DIRECTIONS FOR THIS TASK: What you return should match the records below exactly.

━━━━━━━━━━━━━━━━━━━━━━━━━━━━━━

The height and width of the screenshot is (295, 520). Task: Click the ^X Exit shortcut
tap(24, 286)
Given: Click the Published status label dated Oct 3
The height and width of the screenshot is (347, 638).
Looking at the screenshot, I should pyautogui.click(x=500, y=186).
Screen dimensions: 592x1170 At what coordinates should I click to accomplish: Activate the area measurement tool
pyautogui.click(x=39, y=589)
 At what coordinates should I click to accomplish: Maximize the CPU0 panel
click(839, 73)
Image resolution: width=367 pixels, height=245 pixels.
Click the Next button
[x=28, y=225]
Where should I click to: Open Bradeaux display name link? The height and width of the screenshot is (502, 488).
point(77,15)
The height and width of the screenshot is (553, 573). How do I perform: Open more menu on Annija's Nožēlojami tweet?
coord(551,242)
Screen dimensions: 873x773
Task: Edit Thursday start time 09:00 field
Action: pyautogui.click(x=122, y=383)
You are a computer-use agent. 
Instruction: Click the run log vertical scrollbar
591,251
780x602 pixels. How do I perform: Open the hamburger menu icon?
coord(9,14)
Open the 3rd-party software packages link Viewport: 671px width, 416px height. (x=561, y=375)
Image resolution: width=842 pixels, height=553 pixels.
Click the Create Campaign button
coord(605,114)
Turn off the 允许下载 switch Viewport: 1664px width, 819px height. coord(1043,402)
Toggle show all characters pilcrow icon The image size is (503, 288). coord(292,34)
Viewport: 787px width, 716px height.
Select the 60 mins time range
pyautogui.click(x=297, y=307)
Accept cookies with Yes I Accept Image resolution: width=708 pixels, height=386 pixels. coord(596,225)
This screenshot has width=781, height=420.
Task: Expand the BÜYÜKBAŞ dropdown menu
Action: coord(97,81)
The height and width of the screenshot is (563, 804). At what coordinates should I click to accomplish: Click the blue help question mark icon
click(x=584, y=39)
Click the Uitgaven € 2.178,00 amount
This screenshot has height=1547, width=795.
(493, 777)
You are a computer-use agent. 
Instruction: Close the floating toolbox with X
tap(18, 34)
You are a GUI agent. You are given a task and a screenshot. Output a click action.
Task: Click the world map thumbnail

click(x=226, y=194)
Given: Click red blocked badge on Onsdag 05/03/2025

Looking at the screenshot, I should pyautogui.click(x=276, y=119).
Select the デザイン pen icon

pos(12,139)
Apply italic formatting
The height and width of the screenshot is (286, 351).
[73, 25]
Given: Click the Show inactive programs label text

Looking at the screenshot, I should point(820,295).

━━━━━━━━━━━━━━━━━━━━━━━━━━━━━━

TASK RESPONSE:
The height and width of the screenshot is (295, 520). Task: Click the ^X Exit shortcut
tap(24, 286)
Given: Click the Published status label dated Oct 3
The height and width of the screenshot is (347, 638).
Looking at the screenshot, I should pyautogui.click(x=500, y=186).
Screen dimensions: 592x1170 At what coordinates should I click to accomplish: Activate the area measurement tool
pyautogui.click(x=39, y=589)
 At what coordinates should I click to accomplish: Maximize the CPU0 panel
click(839, 73)
Image resolution: width=367 pixels, height=245 pixels.
Click the Next button
[x=28, y=225]
Where should I click to: Open Bradeaux display name link? The height and width of the screenshot is (502, 488).
point(77,15)
The height and width of the screenshot is (553, 573). How do I perform: Open more menu on Annija's Nožēlojami tweet?
coord(551,242)
Screen dimensions: 873x773
Task: Edit Thursday start time 09:00 field
Action: pyautogui.click(x=122, y=383)
You are a computer-use agent. 
Instruction: Click the run log vertical scrollbar
591,251
780x602 pixels. How do I perform: Open the hamburger menu icon?
coord(9,14)
Open the 3rd-party software packages link Viewport: 671px width, 416px height. (x=561, y=375)
Image resolution: width=842 pixels, height=553 pixels.
Click the Create Campaign button
coord(605,114)
Turn off the 允许下载 switch Viewport: 1664px width, 819px height. coord(1043,402)
Toggle show all characters pilcrow icon The image size is (503, 288). coord(292,34)
Viewport: 787px width, 716px height.
Select the 60 mins time range
pyautogui.click(x=297, y=307)
Accept cookies with Yes I Accept Image resolution: width=708 pixels, height=386 pixels. coord(596,225)
This screenshot has width=781, height=420.
Task: Expand the BÜYÜKBAŞ dropdown menu
Action: coord(97,81)
The height and width of the screenshot is (563, 804). At what coordinates should I click to accomplish: Click the blue help question mark icon
click(x=584, y=39)
Click the Uitgaven € 2.178,00 amount
This screenshot has height=1547, width=795.
(493, 777)
You are a computer-use agent. 
Instruction: Close the floating toolbox with X
tap(18, 34)
You are a GUI agent. You are given a task and a screenshot. Output a click action.
Task: Click the world map thumbnail

click(x=226, y=194)
Given: Click red blocked badge on Onsdag 05/03/2025

Looking at the screenshot, I should pyautogui.click(x=276, y=119).
Select the デザイン pen icon

pos(12,139)
Apply italic formatting
The height and width of the screenshot is (286, 351).
[73, 25]
Given: Click the Show inactive programs label text

Looking at the screenshot, I should point(820,295).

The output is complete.